What Is a Sleep Apnea Problem?
Actually, sleep apnea is one of several related conditions which include snoring, obstructive sleep apnea (OSA) and upper airway resistance syndrome (UARS). These conditions have all been successfully treated with mandibular advancement procedures (either dental devices or jaw/chin advancement surgery). OSA, UARS and snoring, to a lesser degree, are essentially due to collapse of the airway (total or partial) during sleep, and each can be severe enough to induce frequent sleep state changes.
These sleep state changes can deprive the individual of adequate deep sleep and induce daytime sleepiness (hypersomnolence). Of course, the most common affliction associated with snoring is the disturbance in the bed partner's sleep, although snorers clearly have a greater likelihood of having OSA. UARS is an intermittent partial collapse of the airway that produces labored breathing. The more serious of the three conditions is OSA since it produces an intermittent complete airway collapse during sleep.
Why Should I Be Concerned?
OSA is associated with increased mortality. The research indicates the risk is for individuals with moderate to severe OSA and another pulmonary or cardiac disorder (e.g. asthma, emphysema, and angina). In a routine patient, however, the main reason treatment is sought is because OSA has a major impact on their life style due to the daytime hypersomnolence it causes.
What Dental Procedures Can Be Used to Treat Sleep Apnea and Snoring?
Nasal CPAP is the principal non-dental treatment for these disorders. For the moderate to severe apnea sufferer, this treatment is very effective but often is not used by patients because it is inconvenient to attach the mask each night and sleep with it in place (Kribbs, 1993). Surgical solutions which involve the throat only have a significant failure rate (Scher 1996). In recent years, for the mild to moderate OSA patient, several good studies have shown the dental devices which advance the mandible as a very successful device to treat SDB. These devices are usually two full arch acrylic devices which cover all of the mandibular and maxillary teeth and are then attached together in such a way as to hold the jaw in a forward position. Although the degree of advancement varies between designs, it has been proposed that at least a 50% or greater movement is necessary to achieve success of the device. In 1989, Clark proposed that at least a 75% advancement is necessary. The advantage of the mandibular positioner is that it maintains a continuous, forward tongue position throughout the night and is designed so oral breathing is still possible if the nasal passage is blocked.

*Material provided*
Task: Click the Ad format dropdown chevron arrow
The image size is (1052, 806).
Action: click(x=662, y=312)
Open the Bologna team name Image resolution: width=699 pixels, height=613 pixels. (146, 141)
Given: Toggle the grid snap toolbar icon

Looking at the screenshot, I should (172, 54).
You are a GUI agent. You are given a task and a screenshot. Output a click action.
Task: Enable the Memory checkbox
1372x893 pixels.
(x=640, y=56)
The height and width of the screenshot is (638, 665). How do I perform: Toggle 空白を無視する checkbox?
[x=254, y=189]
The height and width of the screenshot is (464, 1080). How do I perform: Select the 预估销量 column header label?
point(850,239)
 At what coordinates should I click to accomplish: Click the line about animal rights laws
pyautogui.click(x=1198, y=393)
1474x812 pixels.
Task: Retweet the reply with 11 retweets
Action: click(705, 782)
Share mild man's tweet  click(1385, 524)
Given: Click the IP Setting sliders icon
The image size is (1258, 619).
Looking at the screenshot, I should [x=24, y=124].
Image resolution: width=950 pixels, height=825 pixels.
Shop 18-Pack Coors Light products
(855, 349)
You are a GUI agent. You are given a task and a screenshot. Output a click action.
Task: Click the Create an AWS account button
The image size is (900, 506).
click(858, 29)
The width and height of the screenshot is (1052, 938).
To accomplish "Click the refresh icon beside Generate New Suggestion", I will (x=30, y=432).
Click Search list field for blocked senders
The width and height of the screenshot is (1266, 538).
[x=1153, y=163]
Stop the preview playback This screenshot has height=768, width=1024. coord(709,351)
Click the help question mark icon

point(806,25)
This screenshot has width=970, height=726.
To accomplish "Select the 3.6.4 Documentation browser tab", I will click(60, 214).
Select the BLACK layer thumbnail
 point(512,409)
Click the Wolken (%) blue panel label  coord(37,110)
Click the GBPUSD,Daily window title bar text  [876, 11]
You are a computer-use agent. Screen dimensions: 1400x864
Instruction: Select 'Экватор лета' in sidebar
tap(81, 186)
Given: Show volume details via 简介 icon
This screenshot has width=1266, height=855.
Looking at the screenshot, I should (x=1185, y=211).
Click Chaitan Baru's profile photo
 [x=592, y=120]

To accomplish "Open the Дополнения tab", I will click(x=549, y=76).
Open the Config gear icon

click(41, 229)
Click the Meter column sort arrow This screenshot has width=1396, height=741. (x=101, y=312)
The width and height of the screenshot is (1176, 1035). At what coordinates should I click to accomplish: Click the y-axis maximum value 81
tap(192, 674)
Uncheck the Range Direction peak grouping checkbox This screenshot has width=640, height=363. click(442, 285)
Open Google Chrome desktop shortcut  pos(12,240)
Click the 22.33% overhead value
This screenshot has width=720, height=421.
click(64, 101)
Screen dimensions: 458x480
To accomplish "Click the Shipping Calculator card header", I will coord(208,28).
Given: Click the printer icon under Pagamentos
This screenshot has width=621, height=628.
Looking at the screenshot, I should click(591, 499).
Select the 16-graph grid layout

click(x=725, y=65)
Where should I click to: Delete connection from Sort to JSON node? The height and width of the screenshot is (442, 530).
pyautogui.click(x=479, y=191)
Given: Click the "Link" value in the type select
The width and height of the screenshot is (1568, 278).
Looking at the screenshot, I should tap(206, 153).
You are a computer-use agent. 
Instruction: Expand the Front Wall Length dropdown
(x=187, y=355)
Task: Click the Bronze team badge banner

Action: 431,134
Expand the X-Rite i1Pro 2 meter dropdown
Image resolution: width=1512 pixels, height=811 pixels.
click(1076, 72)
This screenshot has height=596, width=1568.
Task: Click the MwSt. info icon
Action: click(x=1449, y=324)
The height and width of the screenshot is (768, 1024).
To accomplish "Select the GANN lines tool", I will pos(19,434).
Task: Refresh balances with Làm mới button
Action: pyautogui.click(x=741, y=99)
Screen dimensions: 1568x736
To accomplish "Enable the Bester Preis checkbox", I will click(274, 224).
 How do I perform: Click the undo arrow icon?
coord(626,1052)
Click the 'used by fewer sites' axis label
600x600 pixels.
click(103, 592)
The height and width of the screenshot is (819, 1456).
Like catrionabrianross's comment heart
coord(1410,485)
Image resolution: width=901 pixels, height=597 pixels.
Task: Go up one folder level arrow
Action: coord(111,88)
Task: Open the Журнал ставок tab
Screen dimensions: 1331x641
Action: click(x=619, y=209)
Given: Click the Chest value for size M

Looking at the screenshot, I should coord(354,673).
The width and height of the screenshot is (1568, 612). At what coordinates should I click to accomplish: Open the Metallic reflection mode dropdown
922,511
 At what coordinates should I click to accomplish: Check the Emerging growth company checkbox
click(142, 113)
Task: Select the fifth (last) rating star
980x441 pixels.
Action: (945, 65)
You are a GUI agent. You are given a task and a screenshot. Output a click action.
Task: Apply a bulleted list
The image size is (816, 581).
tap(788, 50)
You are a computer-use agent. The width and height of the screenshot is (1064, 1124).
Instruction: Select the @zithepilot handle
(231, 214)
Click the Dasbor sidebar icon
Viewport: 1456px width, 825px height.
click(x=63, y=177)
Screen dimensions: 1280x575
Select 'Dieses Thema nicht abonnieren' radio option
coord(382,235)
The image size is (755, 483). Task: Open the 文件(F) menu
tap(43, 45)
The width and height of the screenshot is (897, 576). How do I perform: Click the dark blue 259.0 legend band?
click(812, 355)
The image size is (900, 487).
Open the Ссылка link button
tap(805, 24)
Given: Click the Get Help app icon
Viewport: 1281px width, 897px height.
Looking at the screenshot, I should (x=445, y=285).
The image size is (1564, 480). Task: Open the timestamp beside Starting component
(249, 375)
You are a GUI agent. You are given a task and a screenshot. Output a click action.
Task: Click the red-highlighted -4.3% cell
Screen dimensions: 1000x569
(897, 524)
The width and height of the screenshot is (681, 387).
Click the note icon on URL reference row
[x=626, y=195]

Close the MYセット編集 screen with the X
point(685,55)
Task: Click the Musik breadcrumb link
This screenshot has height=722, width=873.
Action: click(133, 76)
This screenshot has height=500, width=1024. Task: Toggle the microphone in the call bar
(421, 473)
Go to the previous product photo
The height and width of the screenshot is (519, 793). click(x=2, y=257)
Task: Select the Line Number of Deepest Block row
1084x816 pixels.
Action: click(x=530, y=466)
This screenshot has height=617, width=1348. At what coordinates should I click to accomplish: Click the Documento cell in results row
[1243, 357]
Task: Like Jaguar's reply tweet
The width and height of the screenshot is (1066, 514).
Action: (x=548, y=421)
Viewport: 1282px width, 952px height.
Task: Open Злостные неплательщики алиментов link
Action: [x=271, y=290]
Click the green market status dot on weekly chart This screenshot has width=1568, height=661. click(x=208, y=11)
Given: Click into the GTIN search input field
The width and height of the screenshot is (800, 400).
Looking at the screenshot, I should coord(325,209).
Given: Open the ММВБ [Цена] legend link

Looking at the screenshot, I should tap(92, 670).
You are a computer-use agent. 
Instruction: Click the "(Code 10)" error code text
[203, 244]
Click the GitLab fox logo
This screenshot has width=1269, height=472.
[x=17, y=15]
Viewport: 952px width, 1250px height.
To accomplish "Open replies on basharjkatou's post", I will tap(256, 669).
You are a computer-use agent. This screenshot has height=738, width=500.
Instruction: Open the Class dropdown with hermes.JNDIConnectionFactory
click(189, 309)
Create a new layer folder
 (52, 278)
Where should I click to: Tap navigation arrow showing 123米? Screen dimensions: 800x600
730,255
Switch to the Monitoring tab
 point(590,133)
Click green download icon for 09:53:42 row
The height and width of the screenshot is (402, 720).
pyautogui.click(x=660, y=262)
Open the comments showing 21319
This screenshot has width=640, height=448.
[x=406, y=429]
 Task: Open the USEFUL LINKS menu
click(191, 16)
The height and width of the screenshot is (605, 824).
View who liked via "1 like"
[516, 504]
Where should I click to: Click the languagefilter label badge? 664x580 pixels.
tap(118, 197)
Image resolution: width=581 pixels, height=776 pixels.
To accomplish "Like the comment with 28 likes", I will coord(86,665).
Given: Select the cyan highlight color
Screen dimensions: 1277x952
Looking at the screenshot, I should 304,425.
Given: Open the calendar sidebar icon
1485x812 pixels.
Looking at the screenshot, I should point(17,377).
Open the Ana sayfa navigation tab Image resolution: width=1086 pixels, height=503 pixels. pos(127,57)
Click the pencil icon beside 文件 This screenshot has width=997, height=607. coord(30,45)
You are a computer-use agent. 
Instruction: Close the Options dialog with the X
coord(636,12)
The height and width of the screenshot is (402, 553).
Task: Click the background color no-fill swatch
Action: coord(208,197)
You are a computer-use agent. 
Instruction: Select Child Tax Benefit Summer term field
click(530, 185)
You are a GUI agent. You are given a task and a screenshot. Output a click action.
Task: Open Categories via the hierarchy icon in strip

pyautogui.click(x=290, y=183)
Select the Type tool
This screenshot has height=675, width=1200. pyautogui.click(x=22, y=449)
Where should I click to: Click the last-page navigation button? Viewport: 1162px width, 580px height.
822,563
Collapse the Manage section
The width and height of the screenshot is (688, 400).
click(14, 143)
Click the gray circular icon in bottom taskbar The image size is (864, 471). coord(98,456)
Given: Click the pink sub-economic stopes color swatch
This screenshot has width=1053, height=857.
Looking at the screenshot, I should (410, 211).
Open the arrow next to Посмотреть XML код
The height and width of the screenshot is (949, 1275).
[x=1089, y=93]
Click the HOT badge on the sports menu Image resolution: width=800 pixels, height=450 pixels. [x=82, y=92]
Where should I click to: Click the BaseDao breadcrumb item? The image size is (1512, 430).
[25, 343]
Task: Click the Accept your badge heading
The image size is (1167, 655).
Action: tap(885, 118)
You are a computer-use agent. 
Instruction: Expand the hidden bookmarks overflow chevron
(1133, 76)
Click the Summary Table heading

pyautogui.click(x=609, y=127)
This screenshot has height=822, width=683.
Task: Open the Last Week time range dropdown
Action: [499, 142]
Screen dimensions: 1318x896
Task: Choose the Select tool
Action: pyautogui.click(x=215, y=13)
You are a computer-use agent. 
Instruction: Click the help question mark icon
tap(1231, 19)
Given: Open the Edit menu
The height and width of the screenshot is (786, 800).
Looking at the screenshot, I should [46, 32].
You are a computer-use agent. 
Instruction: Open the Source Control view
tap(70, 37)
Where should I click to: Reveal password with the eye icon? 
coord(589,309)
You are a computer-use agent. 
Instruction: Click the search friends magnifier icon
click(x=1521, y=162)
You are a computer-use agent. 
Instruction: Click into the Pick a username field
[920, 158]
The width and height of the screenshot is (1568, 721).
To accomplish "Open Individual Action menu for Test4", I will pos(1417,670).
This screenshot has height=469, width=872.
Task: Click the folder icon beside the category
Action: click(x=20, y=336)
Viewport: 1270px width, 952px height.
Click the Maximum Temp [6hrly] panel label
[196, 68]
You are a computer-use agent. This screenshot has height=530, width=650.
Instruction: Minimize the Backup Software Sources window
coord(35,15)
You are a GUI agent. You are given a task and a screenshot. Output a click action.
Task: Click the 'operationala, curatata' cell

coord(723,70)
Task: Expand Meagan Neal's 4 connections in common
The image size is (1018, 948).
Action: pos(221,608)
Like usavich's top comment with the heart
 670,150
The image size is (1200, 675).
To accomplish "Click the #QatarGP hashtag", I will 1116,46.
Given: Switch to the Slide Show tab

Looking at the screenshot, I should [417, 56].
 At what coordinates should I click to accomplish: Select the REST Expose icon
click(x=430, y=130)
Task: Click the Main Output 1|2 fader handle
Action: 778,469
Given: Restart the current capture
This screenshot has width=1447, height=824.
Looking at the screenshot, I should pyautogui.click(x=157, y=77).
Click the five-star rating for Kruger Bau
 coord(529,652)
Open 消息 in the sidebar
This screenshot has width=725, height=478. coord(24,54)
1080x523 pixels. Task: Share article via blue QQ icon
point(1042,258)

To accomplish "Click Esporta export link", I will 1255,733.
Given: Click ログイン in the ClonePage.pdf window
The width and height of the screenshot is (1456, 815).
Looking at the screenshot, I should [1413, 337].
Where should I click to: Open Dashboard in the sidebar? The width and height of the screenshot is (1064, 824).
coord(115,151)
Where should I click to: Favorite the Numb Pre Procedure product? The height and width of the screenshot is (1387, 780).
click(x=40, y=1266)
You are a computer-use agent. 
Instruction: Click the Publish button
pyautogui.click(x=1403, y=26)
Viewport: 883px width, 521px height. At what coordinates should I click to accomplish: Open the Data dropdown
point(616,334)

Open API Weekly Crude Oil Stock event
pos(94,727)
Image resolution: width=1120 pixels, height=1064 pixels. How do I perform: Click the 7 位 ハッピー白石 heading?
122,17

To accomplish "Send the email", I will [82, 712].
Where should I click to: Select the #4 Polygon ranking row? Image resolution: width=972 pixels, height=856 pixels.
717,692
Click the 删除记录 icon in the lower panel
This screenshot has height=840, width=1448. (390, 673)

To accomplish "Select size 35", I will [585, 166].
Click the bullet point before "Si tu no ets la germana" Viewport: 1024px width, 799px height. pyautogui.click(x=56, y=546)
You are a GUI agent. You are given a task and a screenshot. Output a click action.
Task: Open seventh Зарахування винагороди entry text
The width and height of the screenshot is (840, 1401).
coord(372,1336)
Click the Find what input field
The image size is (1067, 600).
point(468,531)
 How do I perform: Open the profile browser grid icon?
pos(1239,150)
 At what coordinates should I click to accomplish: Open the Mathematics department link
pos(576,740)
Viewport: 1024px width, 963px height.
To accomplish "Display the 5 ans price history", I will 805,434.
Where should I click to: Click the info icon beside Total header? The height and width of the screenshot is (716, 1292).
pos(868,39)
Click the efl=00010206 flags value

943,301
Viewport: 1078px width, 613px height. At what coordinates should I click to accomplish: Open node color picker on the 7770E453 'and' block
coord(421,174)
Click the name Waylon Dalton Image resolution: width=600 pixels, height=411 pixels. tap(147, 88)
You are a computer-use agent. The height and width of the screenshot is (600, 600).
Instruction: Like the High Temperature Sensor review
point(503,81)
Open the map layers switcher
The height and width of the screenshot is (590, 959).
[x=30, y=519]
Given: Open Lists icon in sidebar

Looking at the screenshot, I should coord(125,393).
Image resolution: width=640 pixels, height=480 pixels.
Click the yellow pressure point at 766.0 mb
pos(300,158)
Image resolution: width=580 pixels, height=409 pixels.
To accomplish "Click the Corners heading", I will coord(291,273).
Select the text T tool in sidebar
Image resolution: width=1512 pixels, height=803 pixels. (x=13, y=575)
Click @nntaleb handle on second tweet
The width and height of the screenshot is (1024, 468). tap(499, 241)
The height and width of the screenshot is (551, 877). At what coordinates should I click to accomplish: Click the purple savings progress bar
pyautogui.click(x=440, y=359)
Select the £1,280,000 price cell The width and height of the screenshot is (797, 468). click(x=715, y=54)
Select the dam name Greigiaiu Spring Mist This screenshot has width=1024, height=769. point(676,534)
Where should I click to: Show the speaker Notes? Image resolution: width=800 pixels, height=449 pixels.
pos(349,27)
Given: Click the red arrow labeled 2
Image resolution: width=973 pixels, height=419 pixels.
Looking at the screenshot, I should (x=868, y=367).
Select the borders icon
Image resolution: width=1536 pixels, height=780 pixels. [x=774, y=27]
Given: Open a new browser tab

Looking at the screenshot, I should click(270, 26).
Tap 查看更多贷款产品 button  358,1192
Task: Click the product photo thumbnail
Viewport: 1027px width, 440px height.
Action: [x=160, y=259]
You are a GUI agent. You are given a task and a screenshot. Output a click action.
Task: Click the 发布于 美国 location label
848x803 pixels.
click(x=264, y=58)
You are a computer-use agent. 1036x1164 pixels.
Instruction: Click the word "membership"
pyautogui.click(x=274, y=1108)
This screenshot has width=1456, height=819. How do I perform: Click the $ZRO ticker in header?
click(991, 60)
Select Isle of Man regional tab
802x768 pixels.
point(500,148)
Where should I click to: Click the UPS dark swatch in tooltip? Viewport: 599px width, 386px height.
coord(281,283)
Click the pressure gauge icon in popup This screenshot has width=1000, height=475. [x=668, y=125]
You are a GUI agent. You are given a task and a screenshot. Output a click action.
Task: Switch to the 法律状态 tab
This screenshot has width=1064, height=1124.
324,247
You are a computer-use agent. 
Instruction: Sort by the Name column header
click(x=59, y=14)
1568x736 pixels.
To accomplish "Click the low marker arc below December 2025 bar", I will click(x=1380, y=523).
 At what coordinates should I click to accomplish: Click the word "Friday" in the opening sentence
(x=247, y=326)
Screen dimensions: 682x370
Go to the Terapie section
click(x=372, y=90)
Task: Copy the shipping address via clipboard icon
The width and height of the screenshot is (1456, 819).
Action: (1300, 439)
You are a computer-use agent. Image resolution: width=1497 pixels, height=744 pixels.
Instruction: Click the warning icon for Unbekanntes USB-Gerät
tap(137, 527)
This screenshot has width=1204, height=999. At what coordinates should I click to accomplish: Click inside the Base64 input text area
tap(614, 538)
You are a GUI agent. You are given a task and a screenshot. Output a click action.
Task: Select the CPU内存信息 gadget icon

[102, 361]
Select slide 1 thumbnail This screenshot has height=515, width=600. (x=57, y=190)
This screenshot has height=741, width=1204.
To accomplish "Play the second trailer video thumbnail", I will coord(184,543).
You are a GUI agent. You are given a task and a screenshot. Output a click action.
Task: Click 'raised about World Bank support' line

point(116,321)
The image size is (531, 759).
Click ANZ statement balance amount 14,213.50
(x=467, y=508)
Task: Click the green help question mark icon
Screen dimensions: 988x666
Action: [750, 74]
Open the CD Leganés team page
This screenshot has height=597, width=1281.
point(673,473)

*Activity 1*
Reproduce verbatim the portion of the sleep apnea text that begins with the words containing "These sleep state" and ends with "collapse during sleep.".
*Activity 2*
Continue the sleep apnea text, picking up after its final sentence.
The entries are not required for anything here.

*Task answer 1*
These sleep state changes can deprive the individual of adequate deep sleep and induce daytime sleepiness (hypersomnolence). Of course, the most common affliction associated with snoring is the disturbance in the bed partner's sleep, although snorers clearly have a greater likelihood of having OSA. UARS is an intermittent partial collapse of the airway that produces labored breathing. The more serious of the three conditions is OSA since it produces an intermittent complete airway collapse during sleep.

*Task answer 2*
Why Does a Mandibular Advancement Work?
There are two basic theories which can be advanced to explain how a mandibular advancement works. The first and most prevalent theory is that the mandibular advancement works by increasing the airway caliber, thus making the airway's resistance to collapse with negative pressure produced by inspiration. The second theory is that there is a stretch-induced activation of the pharyngeal motor system where the device and this motor activation provides enough stiffness to the system to prevent collapse of the airway. At this time it is impossible to know which theory is more correct. An issue which researchers must consider is that the passive shape of the airway may not be the critical factor in prediction of OSA development at all. Instead the issue may be how collapsible the airway is when placed under negative pressure (inspiration). Assessing the later will require a completely different methodology than radiographic or MRI based images.